While AI-designed drugs have been making their way through clinical testing for years, CRISPR technology planted its flag late last year with its first official FDA green light. Vertex Pharmaceuticals and CRISPR Therapeutics’ Casgevy was approved in December for sickle cell disease before obtaining a second nod in January for beta thalassemia.
Casgevy employs the Nobel Prize-winning gene editing approach to alter samples of bone marrow stem cells. After they are transplanted back into the patient, the modifications enable the production of fetal hemoglobin to help replace defective red blood cells.
It’s a laborious and expensive process—lasting up to a year with monthslong hospital stays and costing more than $2 million per therapy—but clinical trials have shown complete reductions of painful vaso-occlusive crises and the need for blood transfusions.
“It’s phenomenal that the first CRISPR-based treatments for genetic diseases such as sickle cell disease are already changing the lives of patients, but there remains an urgent need to accelerate the development of this technology for thousands of other currently incurable diseases,” said Profluent’s chief business officer, Hilary Eaton, Ph.D.
“Our intention with OpenCRISPR is to partner with cutting-edge research institutions and drug developers with a powerful and practical way to safely expedite the development of new CRISPR genetic therapies,” Eaton said. Profluent’s open-source licenses will forbid certain unethical uses, such as human germline editing.

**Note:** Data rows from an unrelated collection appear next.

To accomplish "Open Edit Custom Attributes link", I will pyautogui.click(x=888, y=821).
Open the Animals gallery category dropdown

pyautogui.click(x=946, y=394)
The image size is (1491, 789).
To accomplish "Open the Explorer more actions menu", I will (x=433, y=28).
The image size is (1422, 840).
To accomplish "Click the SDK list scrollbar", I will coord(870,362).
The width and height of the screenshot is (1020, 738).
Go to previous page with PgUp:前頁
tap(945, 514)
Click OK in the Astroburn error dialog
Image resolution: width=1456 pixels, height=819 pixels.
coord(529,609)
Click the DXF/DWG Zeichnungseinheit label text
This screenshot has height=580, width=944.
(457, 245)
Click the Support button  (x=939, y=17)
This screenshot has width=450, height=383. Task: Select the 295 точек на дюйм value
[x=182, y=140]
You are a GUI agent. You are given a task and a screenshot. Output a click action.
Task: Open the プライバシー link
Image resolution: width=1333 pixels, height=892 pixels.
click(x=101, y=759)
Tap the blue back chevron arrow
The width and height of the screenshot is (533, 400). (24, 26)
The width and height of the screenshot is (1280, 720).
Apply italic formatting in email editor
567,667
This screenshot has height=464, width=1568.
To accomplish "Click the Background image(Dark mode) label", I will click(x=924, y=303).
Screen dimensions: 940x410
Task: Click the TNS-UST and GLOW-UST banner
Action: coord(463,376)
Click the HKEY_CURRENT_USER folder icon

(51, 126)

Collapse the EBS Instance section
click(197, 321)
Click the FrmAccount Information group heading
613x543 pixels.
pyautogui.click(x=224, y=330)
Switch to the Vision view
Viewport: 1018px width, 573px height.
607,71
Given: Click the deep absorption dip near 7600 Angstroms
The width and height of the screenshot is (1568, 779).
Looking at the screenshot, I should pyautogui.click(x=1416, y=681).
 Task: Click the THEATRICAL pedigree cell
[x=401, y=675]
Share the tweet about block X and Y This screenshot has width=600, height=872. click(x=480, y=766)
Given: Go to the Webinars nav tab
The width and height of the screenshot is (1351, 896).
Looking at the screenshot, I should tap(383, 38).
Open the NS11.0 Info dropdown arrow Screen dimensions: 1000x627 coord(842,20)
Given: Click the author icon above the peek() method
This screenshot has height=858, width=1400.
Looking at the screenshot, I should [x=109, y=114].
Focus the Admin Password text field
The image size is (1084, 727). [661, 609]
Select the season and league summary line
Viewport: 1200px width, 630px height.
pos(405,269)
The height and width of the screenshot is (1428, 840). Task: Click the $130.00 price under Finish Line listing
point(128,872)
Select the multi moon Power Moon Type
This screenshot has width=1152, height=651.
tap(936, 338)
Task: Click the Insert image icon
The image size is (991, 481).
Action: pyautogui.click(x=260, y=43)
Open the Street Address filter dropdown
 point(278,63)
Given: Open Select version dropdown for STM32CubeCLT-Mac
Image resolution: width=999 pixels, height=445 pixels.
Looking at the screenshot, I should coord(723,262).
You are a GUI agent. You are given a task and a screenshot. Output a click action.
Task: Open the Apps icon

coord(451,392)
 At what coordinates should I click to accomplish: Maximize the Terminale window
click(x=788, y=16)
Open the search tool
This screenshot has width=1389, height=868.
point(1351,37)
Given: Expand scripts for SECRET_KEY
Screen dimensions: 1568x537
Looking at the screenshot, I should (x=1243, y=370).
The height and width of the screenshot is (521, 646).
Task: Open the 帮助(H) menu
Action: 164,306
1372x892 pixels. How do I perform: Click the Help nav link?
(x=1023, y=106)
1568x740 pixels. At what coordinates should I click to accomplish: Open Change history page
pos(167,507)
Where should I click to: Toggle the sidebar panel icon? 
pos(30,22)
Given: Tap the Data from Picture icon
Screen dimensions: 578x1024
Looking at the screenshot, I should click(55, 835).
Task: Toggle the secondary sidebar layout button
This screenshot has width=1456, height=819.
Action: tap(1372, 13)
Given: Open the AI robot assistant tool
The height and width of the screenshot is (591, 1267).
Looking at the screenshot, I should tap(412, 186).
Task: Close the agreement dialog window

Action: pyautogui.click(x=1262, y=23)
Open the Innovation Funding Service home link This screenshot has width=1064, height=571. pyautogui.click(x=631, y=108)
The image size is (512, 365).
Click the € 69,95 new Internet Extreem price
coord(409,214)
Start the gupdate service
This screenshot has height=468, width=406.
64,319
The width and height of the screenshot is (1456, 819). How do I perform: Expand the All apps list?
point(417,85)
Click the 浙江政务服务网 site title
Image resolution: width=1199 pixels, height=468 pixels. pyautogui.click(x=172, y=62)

Profluent raised $35 million in venture capital funding last month backed by Spark Capital, Insight Partners and Air Street Capital alongside a syndicate of angel investors from OpenAI, Salesforce, Octant Bio and Google, including DeepMind Chief Scientist Jeff Dean, Ph.D. At the same time, OpenAI’s former head of product, Fraser Kelton, joined the company’s board of directors.
As OpenCRISPR-1 is the company’s first public release, it is seeking feedback from researchers to further develop its work.
“Today’s announcement is a watershed moment and the beginning of what we hope will be an iterative process as we embark on this next generation of building genetic medicines,” said Peter Cameron, Ph.D., Profluent’s head of gene editing.
“We encourage the gene editing community to pressure test OpenCRISPR-1,” Cameron added. “If there are particular features that could be improved for a specific application, we’d like to know and can collaborate to optimize those properties.”
Editor's note: This story has been updated to clarify OpenCRISPR-1's comparisons to CRISPR-Cas9.